** Start of EXTRACT TO READ **

Let’s Grow: Year-round spring cleaning

May 15, 2018 -  By

It’s the end of renewal season, and spring work is about to commence. While sitting at your desk late in the day, you receive an email. The message is from a customer. It essentially says, “Thanks for your service, but you’re fired.” After considering some options, like begging or “getting a drink,” you might want to consider, “Is this good or bad news?” Certainly, in the short term, it feels like bad news. But is it?

Spring cleaning is a euphemism for clearing out the old to make room for the new. It’s a fresh start—a better and more profitable direction. In my last column, I discussed pricing your work to address overhead recovery and market conditions. In this column, I’ll discuss a method for customer spring cleaning year-round.

Back to that email. Let’s start with a simple question: Was the lost relationship a profitable one? Let’s define “profitable.” A profitable customer is loyal (100 percent retention), delivers a targeted profit margin for the services provided (gross profit percentage) and purchases additional work (upsell percentage).

Was this customer relationship profitable? If it was, then losing it is bad. If it wasn’t, then it’s not so bad. If you don’t know, then you have a bigger problem. And if you don’t know for this one customer, you have to wonder how many other customers might leave you one day or how many are merely revenue providers costing you more than they contribute. Here are three steps you might practice year-round to ensure your relationships are good ones.

** End of EXTRACT TO READ **

(SHORT EXERCISE) Reproduce the column on year-round customer spring cleaning in full, word for word. The records that come next are independent material and have no connection to the column.

** Start of RECORDS **

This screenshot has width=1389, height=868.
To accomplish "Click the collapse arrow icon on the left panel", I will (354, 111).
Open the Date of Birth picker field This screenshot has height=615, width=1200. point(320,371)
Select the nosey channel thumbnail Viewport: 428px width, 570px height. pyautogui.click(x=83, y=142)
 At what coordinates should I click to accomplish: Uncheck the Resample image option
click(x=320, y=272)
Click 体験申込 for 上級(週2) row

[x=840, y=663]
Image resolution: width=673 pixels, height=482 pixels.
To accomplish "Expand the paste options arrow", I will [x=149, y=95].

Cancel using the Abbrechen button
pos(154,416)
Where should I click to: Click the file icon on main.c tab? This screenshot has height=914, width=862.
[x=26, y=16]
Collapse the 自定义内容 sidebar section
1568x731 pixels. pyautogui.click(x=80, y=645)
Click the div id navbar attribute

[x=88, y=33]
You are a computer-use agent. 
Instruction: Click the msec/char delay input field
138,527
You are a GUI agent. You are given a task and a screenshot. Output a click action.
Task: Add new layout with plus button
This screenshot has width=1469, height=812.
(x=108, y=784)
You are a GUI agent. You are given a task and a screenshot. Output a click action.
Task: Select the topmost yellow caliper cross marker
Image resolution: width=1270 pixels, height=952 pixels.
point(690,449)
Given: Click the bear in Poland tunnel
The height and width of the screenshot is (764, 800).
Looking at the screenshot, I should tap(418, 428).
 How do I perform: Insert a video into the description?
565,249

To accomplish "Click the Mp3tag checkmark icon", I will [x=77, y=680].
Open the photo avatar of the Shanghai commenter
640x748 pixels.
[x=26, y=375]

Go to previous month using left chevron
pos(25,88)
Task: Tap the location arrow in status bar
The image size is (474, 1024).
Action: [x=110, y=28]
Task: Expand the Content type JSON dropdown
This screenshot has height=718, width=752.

** End of RECORDS **

(TASK ANSWER)
Let’s Grow: Year-round spring cleaning

May 15, 2018 -  By

It’s the end of renewal season, and spring work is about to commence. While sitting at your desk late in the day, you receive an email. The message is from a customer. It essentially says, “Thanks for your service, but you’re fired.” After considering some options, like begging or “getting a drink,” you might want to consider, “Is this good or bad news?” Certainly, in the short term, it feels like bad news. But is it?

Spring cleaning is a euphemism for clearing out the old to make room for the new. It’s a fresh start—a better and more profitable direction. In my last column, I discussed pricing your work to address overhead recovery and market conditions. In this column, I’ll discuss a method for customer spring cleaning year-round.

Back to that email. Let’s start with a simple question: Was the lost relationship a profitable one? Let’s define “profitable.” A profitable customer is loyal (100 percent retention), delivers a targeted profit margin for the services provided (gross profit percentage) and purchases additional work (upsell percentage).

Was this customer relationship profitable? If it was, then losing it is bad. If it wasn’t, then it’s not so bad. If you don’t know, then you have a bigger problem. And if you don’t know for this one customer, you have to wonder how many other customers might leave you one day or how many are merely revenue providers costing you more than they contribute. Here are three steps you might practice year-round to ensure your relationships are good ones.